Explorations in the Paradigm of Judgment
During the twentieth century, the view that assertions and norms are valid insofar as they respond to principles independent of all local and temporal contexts came under attack from two perspectives: the partiality of translation and the intersubjective constitution of the self, understood as responsive to recognition. Defenses of universalism have by and large taken the form of a thinning out of substantive universalism into various forms of proceduralism.

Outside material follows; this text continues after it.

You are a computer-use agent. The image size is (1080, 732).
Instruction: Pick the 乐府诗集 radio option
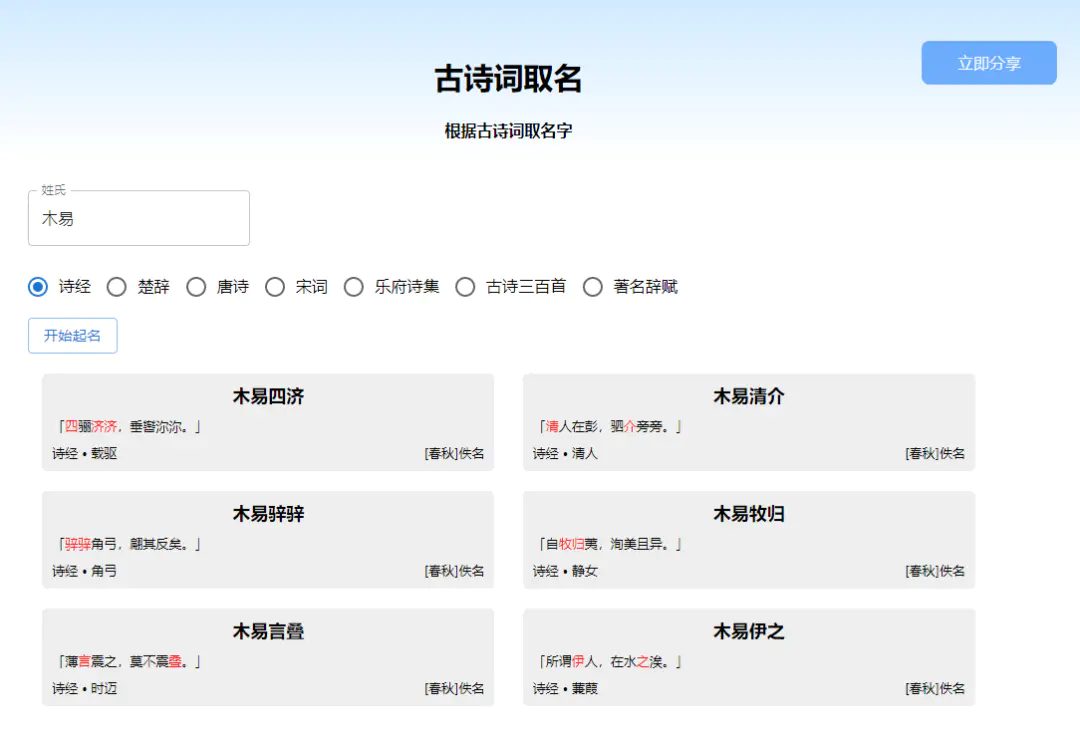click(354, 287)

Alessandro Ferrara instead launches an entirely different strategy for transcending the particularity of context without contradicting our pluralistic intuitions: a strategy centered on the exemplary universalism of judgment. Whereas exemplarity has long been thought to belong to the domain of aesthetics, this book explores the other uses to which it can be put in our philosophical predicament, especially in the field of politics. After defining exemplarity and describing how something unique can possess universal significance, Ferrara addresses the force exerted by exemplarity, the nature of the judgment that discloses exemplarity, and the way in which the force of the example can bridge the difference between various contexts.
Drawing not only on Kant's Critique of the Power of Judgment but also on the work of Hannah Arendt, John Rawls, Ronald Dworkin, and Jürgen Habermas, Ferrara outlines a view of exemplary validity that is applicable to today's central philosophical issues, including public reason, human rights, radical evil, sovereignty, republicanism and liberalism, and religion in the public sphere.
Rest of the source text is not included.